Relationship status was categorised into whether respondents were in a co-residential relationship (either married or cohabiting), single/non-resident partner/widowed, or separated or divorced in the CSEW and RCEW. Ethnicity was coded as White and non-White, as further differentiation led to too small numbers in some categories. However, we acknowledge that the ethnicity categorisation of White/non-White may be problematic and any conclusion in this respect, limited [32]. Employment status in both datasets was assessed by whether people were employed, unemployed, students, or outside the labour force (e.g. a homemaker, retired, or unable to work due to illness). Gender was asked as whether the respondent was male or female in the CSEW. We acknowledge that female / male are correct categories for sex not necessarily gender. But we used the categories as asked by the CSEW as proxies for women / men. In RCEW data, more detailed responses are given, including transgender female and transgender male, which were recoded into men and women. Finally, age was measured numerically in both datasets and we included in our analyses people over the age of 16. S1 Table in the supporting information summarises how variables were harmonised.
Analytical strategy
To test whether approaching look-alike modelling as a missing data problem was effective, we compared regression analyses for the two datasets (CSEW and RCEW) and the combined synthetic dataset, which imputed data based on the comparison vector. As a proof of concept, we tested the approach using variables of different types (binary and continuous) that are observed in both datasets. Formally, our approach had three steps. First, we specified the same linear (OLS) or logistic regression (as appropriate) for dataset A (RCEW) and dataset B (CSEW). We then assumed one variable was missing from the combined integrated synthetic dataset by generating a completely missing variable for dataset A, which we imputed, using multiple imputation with chained equations (MICE), based on the observed values for the combination vector in both datasets. This effectively imputed the (assumed) missing variable in dataset A based on the distribution and associations with other variables of the combination vector in dataset B.

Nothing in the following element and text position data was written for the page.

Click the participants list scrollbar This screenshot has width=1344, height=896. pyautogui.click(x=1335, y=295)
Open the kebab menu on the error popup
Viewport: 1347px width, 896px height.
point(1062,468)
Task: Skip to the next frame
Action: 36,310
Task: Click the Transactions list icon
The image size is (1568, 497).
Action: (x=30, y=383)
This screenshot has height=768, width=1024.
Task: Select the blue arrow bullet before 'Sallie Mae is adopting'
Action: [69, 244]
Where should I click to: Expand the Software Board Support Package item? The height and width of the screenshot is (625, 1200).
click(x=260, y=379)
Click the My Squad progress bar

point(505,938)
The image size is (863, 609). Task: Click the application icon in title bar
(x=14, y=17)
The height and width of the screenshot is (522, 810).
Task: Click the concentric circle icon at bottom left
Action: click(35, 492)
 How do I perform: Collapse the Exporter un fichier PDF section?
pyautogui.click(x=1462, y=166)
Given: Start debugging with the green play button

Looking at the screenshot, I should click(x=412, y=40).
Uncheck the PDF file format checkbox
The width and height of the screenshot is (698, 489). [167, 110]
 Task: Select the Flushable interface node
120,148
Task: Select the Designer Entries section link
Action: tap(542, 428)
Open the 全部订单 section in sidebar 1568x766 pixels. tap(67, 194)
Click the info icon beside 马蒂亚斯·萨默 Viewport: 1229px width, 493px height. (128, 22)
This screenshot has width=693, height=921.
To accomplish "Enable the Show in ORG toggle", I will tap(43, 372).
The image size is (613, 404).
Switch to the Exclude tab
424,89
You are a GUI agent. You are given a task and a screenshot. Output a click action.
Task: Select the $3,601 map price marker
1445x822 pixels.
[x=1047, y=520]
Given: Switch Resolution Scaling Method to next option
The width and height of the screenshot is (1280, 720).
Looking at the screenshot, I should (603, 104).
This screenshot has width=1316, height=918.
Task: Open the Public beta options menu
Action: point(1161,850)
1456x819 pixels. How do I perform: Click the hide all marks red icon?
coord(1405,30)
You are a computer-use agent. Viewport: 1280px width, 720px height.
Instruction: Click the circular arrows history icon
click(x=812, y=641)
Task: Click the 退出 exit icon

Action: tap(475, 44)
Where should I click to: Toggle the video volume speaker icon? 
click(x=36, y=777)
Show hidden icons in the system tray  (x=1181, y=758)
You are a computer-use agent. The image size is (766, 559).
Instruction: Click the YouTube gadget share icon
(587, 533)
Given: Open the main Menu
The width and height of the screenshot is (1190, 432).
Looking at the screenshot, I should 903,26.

We carried out this exercise for four variables, two that are very similarly measured–age (continuous) and gender (binary), one that is differently measured across datasets–health impact (binary), and lastly, we illustrated the potential of this method of combining data in a real-life application to a variable that only appears in one dataset (CSEW)–frequency of abuse (count). We acknowledge that the first two tests, using age and gender, are not particularly interesting from an analytical standpoint. Nonetheless, we wanted to start off with variables that were objectively measured as much as possible.
Results
Profiles comparison of sexual violence victim-survivors in CSEW and RCEW
Before conducting our look-alike exercises, we compared the profiles of sexual violence victim-survivors in CSEW and RCEW datasets (Table 1). The table shows some meaningful differences between the individuals pertaining to each dataset. Particularly, only 32% of sexual violence victim-survivors in the CSEW had been victims of rape, compared to 71% in the RCEW data. Relationship to the perpetrator was more likely to be domestic in the RCEW data compared to the CSEW (48% vs 25%, respectively) and perpetrators were far more likely to be strangers or to be unknown in the CSEW (42%), compared to only 12% of records in the RCEW dataset.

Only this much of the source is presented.